▶ _Stored items_:
/---
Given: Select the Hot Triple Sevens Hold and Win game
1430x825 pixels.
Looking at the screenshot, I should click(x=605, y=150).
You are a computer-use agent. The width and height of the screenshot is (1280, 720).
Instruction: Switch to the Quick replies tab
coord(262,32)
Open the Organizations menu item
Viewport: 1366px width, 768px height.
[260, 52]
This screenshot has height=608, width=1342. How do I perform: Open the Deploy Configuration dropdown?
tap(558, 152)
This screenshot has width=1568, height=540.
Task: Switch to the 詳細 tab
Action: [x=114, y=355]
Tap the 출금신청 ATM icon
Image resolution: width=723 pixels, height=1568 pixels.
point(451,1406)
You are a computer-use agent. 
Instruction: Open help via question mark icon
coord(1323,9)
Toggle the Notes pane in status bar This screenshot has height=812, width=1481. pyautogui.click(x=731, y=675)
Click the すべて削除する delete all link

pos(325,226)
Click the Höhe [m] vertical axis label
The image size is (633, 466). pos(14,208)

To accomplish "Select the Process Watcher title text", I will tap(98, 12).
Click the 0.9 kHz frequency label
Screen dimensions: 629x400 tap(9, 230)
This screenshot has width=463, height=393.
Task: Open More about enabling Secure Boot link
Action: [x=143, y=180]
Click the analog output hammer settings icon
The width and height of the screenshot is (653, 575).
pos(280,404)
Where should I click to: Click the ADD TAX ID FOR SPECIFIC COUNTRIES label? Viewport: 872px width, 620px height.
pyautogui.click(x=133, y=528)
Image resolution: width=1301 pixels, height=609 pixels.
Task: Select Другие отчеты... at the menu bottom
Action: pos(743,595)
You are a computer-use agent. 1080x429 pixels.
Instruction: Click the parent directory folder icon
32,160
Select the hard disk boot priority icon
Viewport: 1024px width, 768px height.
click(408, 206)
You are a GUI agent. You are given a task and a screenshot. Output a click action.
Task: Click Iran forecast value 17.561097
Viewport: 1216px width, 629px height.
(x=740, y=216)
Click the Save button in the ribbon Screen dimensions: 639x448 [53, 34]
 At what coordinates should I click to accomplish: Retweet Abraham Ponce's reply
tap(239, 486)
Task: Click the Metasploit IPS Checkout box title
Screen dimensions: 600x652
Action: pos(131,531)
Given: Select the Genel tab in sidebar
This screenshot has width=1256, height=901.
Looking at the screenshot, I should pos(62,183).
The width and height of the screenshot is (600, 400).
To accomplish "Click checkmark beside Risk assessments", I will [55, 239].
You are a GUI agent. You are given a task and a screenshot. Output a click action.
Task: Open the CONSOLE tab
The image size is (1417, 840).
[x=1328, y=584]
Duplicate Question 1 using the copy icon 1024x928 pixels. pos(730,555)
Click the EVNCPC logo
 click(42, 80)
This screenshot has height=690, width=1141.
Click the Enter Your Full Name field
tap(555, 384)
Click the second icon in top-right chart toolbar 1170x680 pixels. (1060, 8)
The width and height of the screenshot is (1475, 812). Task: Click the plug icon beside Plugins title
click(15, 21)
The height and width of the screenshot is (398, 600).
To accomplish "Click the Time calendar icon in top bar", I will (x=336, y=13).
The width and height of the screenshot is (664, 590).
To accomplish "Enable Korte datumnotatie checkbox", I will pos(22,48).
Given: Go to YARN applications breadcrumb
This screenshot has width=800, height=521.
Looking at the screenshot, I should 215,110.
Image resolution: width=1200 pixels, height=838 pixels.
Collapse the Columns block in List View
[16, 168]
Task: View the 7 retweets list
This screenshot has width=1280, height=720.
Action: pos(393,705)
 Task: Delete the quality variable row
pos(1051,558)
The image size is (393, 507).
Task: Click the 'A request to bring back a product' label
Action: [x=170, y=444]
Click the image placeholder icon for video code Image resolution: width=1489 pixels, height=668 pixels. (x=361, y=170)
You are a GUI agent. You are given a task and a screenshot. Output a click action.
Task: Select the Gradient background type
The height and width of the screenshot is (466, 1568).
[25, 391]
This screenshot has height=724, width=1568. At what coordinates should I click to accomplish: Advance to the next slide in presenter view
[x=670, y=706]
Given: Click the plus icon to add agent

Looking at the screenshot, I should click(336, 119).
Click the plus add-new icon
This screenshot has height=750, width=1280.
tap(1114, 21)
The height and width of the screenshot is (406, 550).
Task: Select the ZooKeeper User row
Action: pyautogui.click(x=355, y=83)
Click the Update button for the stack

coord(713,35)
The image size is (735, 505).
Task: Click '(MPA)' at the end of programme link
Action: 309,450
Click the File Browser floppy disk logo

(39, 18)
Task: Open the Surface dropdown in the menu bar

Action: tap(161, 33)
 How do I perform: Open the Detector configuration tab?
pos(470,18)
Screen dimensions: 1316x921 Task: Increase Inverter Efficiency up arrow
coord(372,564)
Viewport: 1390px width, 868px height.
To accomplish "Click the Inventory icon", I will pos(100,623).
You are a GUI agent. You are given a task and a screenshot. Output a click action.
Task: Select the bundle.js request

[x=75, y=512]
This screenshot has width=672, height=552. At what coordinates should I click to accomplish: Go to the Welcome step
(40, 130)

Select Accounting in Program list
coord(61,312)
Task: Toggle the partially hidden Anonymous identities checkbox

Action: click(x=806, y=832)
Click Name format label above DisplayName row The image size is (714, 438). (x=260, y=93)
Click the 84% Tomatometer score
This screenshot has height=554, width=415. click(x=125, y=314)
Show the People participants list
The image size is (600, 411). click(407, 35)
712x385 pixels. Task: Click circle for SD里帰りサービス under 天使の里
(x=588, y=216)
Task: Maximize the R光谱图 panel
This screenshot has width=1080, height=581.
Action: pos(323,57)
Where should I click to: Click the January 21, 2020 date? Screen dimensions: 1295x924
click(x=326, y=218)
\---
▶ _DIRECTIONS_: Write the data out again, verbatim.

▶ _TASK RESPONSE_:
Given: Select the Hot Triple Sevens Hold and Win game
1430x825 pixels.
Looking at the screenshot, I should click(x=605, y=150).
You are a computer-use agent. The width and height of the screenshot is (1280, 720).
Instruction: Switch to the Quick replies tab
coord(262,32)
Open the Organizations menu item
Viewport: 1366px width, 768px height.
[260, 52]
This screenshot has height=608, width=1342. How do I perform: Open the Deploy Configuration dropdown?
tap(558, 152)
This screenshot has width=1568, height=540.
Task: Switch to the 詳細 tab
Action: [x=114, y=355]
Tap the 출금신청 ATM icon
Image resolution: width=723 pixels, height=1568 pixels.
point(451,1406)
You are a computer-use agent. 
Instruction: Open help via question mark icon
coord(1323,9)
Toggle the Notes pane in status bar This screenshot has height=812, width=1481. pyautogui.click(x=731, y=675)
Click the すべて削除する delete all link

pos(325,226)
Click the Höhe [m] vertical axis label
The image size is (633, 466). pos(14,208)

To accomplish "Select the Process Watcher title text", I will tap(98, 12).
Click the 0.9 kHz frequency label
Screen dimensions: 629x400 tap(9, 230)
This screenshot has width=463, height=393.
Task: Open More about enabling Secure Boot link
Action: [x=143, y=180]
Click the analog output hammer settings icon
The width and height of the screenshot is (653, 575).
pos(280,404)
Where should I click to: Click the ADD TAX ID FOR SPECIFIC COUNTRIES label? Viewport: 872px width, 620px height.
pyautogui.click(x=133, y=528)
Image resolution: width=1301 pixels, height=609 pixels.
Task: Select Другие отчеты... at the menu bottom
Action: pos(743,595)
You are a computer-use agent. 1080x429 pixels.
Instruction: Click the parent directory folder icon
32,160
Select the hard disk boot priority icon
Viewport: 1024px width, 768px height.
click(408, 206)
You are a GUI agent. You are given a task and a screenshot. Output a click action.
Task: Click Iran forecast value 17.561097
Viewport: 1216px width, 629px height.
(x=740, y=216)
Click the Save button in the ribbon Screen dimensions: 639x448 [53, 34]
 At what coordinates should I click to accomplish: Retweet Abraham Ponce's reply
tap(239, 486)
Task: Click the Metasploit IPS Checkout box title
Screen dimensions: 600x652
Action: pos(131,531)
Given: Select the Genel tab in sidebar
This screenshot has width=1256, height=901.
Looking at the screenshot, I should pos(62,183).
The width and height of the screenshot is (600, 400).
To accomplish "Click checkmark beside Risk assessments", I will [55, 239].
You are a GUI agent. You are given a task and a screenshot. Output a click action.
Task: Open the CONSOLE tab
The image size is (1417, 840).
[x=1328, y=584]
Duplicate Question 1 using the copy icon 1024x928 pixels. pos(730,555)
Click the EVNCPC logo
 click(42, 80)
This screenshot has height=690, width=1141.
Click the Enter Your Full Name field
tap(555, 384)
Click the second icon in top-right chart toolbar 1170x680 pixels. (1060, 8)
The width and height of the screenshot is (1475, 812). Task: Click the plug icon beside Plugins title
click(15, 21)
The height and width of the screenshot is (398, 600).
To accomplish "Click the Time calendar icon in top bar", I will (x=336, y=13).
The width and height of the screenshot is (664, 590).
To accomplish "Enable Korte datumnotatie checkbox", I will pos(22,48).
Given: Go to YARN applications breadcrumb
This screenshot has width=800, height=521.
Looking at the screenshot, I should 215,110.
Image resolution: width=1200 pixels, height=838 pixels.
Collapse the Columns block in List View
[16, 168]
Task: View the 7 retweets list
This screenshot has width=1280, height=720.
Action: pos(393,705)
 Task: Delete the quality variable row
pos(1051,558)
The image size is (393, 507).
Task: Click the 'A request to bring back a product' label
Action: [x=170, y=444]
Click the image placeholder icon for video code Image resolution: width=1489 pixels, height=668 pixels. (x=361, y=170)
You are a GUI agent. You are given a task and a screenshot. Output a click action.
Task: Select the Gradient background type
The height and width of the screenshot is (466, 1568).
[25, 391]
This screenshot has height=724, width=1568. At what coordinates should I click to accomplish: Advance to the next slide in presenter view
[x=670, y=706]
Given: Click the plus icon to add agent

Looking at the screenshot, I should click(336, 119).
Click the plus add-new icon
This screenshot has height=750, width=1280.
tap(1114, 21)
The height and width of the screenshot is (406, 550).
Task: Select the ZooKeeper User row
Action: pyautogui.click(x=355, y=83)
Click the Update button for the stack

coord(713,35)
The image size is (735, 505).
Task: Click '(MPA)' at the end of programme link
Action: 309,450
Click the File Browser floppy disk logo

(39, 18)
Task: Open the Surface dropdown in the menu bar

Action: tap(161, 33)
 How do I perform: Open the Detector configuration tab?
pos(470,18)
Screen dimensions: 1316x921 Task: Increase Inverter Efficiency up arrow
coord(372,564)
Viewport: 1390px width, 868px height.
To accomplish "Click the Inventory icon", I will pos(100,623).
You are a GUI agent. You are given a task and a screenshot. Output a click action.
Task: Select the bundle.js request

[x=75, y=512]
This screenshot has width=672, height=552. At what coordinates should I click to accomplish: Go to the Welcome step
(40, 130)

Select Accounting in Program list
coord(61,312)
Task: Toggle the partially hidden Anonymous identities checkbox

Action: click(x=806, y=832)
Click Name format label above DisplayName row The image size is (714, 438). (x=260, y=93)
Click the 84% Tomatometer score
This screenshot has height=554, width=415. click(x=125, y=314)
Show the People participants list
The image size is (600, 411). click(407, 35)
712x385 pixels. Task: Click circle for SD里帰りサービス under 天使の里
(x=588, y=216)
Task: Maximize the R光谱图 panel
This screenshot has width=1080, height=581.
Action: pos(323,57)
Where should I click to: Click the January 21, 2020 date? Screen dimensions: 1295x924
click(x=326, y=218)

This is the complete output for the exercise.